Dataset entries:
[Start of Attachment]
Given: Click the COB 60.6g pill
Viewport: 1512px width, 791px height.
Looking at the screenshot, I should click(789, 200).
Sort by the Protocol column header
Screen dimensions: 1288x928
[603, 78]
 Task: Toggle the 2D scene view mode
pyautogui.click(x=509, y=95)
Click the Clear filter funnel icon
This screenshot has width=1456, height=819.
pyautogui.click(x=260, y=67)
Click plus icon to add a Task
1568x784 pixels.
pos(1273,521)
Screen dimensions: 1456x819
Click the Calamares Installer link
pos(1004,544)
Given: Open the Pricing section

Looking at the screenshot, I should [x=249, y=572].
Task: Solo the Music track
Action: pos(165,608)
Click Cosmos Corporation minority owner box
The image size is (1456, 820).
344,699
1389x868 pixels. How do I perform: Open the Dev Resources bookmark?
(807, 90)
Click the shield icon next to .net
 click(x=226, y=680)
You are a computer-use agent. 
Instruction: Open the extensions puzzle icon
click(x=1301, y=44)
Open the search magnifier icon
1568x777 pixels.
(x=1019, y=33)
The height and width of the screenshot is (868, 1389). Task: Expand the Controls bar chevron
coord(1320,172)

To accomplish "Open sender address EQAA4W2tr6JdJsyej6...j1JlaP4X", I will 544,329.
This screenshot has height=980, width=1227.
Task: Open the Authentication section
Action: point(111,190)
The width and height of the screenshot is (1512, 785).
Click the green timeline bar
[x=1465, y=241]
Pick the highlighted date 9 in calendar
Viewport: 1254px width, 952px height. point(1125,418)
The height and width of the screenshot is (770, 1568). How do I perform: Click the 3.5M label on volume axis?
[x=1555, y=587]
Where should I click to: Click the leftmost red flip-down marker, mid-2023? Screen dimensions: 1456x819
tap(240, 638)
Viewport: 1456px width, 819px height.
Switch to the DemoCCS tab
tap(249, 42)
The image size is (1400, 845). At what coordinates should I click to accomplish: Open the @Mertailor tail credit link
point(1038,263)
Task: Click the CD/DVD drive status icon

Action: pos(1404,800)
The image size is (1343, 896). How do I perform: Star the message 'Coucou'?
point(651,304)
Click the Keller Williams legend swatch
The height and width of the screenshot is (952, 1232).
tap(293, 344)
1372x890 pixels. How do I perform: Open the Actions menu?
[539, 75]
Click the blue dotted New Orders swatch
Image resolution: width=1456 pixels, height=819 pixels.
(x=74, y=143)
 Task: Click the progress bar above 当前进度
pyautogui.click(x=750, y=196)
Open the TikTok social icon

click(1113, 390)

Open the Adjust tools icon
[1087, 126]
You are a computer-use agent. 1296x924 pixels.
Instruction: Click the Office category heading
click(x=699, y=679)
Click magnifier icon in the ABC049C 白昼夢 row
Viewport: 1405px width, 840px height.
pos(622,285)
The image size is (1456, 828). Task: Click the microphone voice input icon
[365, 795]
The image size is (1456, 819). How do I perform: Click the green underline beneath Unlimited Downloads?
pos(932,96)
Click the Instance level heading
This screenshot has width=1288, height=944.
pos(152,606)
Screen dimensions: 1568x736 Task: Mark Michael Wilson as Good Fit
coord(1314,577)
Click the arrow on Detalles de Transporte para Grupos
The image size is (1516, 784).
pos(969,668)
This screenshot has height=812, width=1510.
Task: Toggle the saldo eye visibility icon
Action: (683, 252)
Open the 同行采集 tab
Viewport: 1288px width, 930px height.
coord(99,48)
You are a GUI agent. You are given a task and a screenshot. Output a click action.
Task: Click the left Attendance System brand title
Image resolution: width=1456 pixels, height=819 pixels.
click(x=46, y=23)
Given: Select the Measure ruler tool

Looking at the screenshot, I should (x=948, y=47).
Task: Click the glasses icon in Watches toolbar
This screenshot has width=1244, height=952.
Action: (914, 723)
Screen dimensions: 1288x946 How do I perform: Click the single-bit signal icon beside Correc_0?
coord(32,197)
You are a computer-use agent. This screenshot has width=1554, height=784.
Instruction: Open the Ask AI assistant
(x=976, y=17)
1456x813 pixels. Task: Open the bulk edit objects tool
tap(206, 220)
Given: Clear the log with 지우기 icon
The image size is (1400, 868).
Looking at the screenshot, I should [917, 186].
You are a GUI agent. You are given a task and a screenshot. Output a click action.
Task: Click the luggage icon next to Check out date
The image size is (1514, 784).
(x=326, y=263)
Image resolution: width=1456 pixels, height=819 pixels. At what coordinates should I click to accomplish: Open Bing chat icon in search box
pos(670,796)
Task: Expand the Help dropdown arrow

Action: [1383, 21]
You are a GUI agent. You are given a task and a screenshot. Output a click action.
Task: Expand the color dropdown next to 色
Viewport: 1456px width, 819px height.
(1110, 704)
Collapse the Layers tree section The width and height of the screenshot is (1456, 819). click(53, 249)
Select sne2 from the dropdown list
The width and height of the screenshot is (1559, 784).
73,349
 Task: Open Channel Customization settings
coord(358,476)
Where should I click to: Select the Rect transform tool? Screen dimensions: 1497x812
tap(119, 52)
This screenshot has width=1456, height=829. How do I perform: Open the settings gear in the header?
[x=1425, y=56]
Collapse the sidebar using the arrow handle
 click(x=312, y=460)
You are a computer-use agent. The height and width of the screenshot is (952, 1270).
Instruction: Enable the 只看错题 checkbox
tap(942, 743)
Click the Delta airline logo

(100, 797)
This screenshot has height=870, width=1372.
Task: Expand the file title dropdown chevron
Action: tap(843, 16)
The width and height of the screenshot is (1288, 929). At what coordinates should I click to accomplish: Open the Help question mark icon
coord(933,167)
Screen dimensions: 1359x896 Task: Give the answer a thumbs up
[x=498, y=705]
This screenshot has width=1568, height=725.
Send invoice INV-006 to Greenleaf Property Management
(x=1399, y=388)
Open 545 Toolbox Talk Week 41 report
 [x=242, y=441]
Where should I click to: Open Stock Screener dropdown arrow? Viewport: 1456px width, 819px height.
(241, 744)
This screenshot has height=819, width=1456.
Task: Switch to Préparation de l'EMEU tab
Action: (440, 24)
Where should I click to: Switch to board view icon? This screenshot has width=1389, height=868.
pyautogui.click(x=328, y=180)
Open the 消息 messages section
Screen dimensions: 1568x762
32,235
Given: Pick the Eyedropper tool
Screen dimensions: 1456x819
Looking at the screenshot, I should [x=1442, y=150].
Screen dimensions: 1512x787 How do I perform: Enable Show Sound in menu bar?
[End of Attachment]
WORK INSTRUCTION: Wherever the word "computer" appears in the entries above, copy that line.

EXPECTED ANSWER:
You are a computer-use agent. 
You are a computer-use agent. 1296x924 pixels.
You are a computer-use agent. This screenshot has width=1554, height=784.
You are a computer-use agent. The height and width of the screenshot is (952, 1270).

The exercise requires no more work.